Plant-Based Macaroni and Cheese

With all the talk about going plant based in the ether right now, I thought I would share a recipe I came up with a few months ago that takes a typically dairy based dish and transforms it into a vegan one. I looked through many vegan mac and cheese recipes on the internet and none of them looked all that appealing. Many seemed too one-dimensional with just cauliflower and carrots or too heavy with mostly cashews. Many of the recipes cheated and used copious amounts of nutritional yeast to add a cheesy flavor. I avoid nutritional yeast as it is high in tyramine which can cause headaches and is typically sprayed with synthetic vitamins such as B12 and folic acid to boost the nutrient content. Combining many of the different ingredients found in these online recipes and adding lots of garlic did the trick. This dish is rich and creamy with a smooth texture and mild cheesy flavor.

The first time I experimented with vegan mac and cheese, I was serving a house full of extended family for my daughter’s birthday celebration, so it had to be good. Unsure of how the concoction would turn out, I chose to include three preparations of garlic. My general motto is “the more garlic, the better,” especially in recipes that could fall flat. I figured that even if the dish was lacking, it would still taste like garlic which is redeeming enough to serve at least once. Well it worked! Everyone enjoyed the meal and one of my cousins made it for her own family only a few days later.

Now on to the nutritional benefits of this filling feast. This dish contains almost everything you need for a balanced meal; fat, protein, carbs, fiber and vegetables are all found in abundance. Plus its full of prebiotics from the garlic and onions, beta carotene from the squash, cancer fighting glucosinolates from the cauliflower and fiber from every ingredient! This pairs well with a lovely green salad to fill in the missing green gap.

Ingredients

2 cups soaked raw unsalted cashews

*2-3 cups kabocha squash from a whole roasted squash

1 small head of cauliflower, about 2-3 cups

*1 head roasted garlic

2 teaspoons olive oil

1 medium onion

4 cloves garlic, minced, divided

1 tablespoon organic bouillon paste

Juice of 1 lemon

1 teaspoon dried thyme

Water to thin it out

*2 pounds elbow pasta

 Directions

  1. Measure out the cashews into a bowl and cover with warm filtered water. Let soak for 1 hour. Place in blender.

  2. Place a whole kabocha squash on a roasting pan or sheet tray and roast in a 400 degree oven for about an hour or until easily pierced with a knife.

  3. When the squash has been in the oven for 45 minutes, place a sheet tray with the cauliflower on it into the oven. Bake for 15 minutes. Remove the squash and cauliflower from the oven.

  4. Scoop out the seeds of the kabocha and discard. With a spoon, scoop out half of the kabocha flesh and put in a blender along with the cauliflower. Save the other half for squash soup or just put some butter on it and enjoy.

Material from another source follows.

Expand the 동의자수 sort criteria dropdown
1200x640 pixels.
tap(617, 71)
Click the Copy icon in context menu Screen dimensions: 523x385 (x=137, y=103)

  5. Remove the cloves from the roasted head of garlic and throw in the blender.

  6. In a medium sauté pan, heat up the olive oil. Add the onions and 3 cloves garlic and sauté for 5-10 minutes or until translucent. Add this along with 1 additional raw clove of garlic to the blender.

  7. Now that the squash, cashews, 3 preparations of garlic and cauliflower are in the blender, add the bouillon, thyme and lemon juice and blend until smooth. Water it down until it is the consistency of cheese sauce-somewhere in between soupy and stiff and hard to pour.

  8. Cook the pasta according to the directions of the package. Leave slightly al dente as they will continue to cook in the oven.

  9. Mix together the pasta and the sauce in a 9x13 pan.

  10. Bake 10 minutes at 350 to warm through

 *Notes

This recipe can be time consuming, but can be thrown together quickly if you plan ahead. I find its easiest to make if I have leftover squash and cauliflower in the fridge to use. Cook the kabocha squash the day before and making the extra half part of dinner works well. As for cauliflower, you could cook extra and have roasted florets the night before too.

Roasting garlic is easy, but takes time so start this step as soon as the squash is in the oven. A simple method is to remove the excess papery peel and cut about 1/4 inch of the hairy end of the garlic to expose the cloves. Rub the head with a little olive oil, put face down in an oven safe container and cover with aluminum foil. Bake at 400 degrees for about 40 minutes.

Any type of winter squash will do, but I prefer the meaty, rich flesh of the kabocha for this recipe.

For the pasta, I used Tinkyada brown rice pasta, but organic wheat noodles would work well too.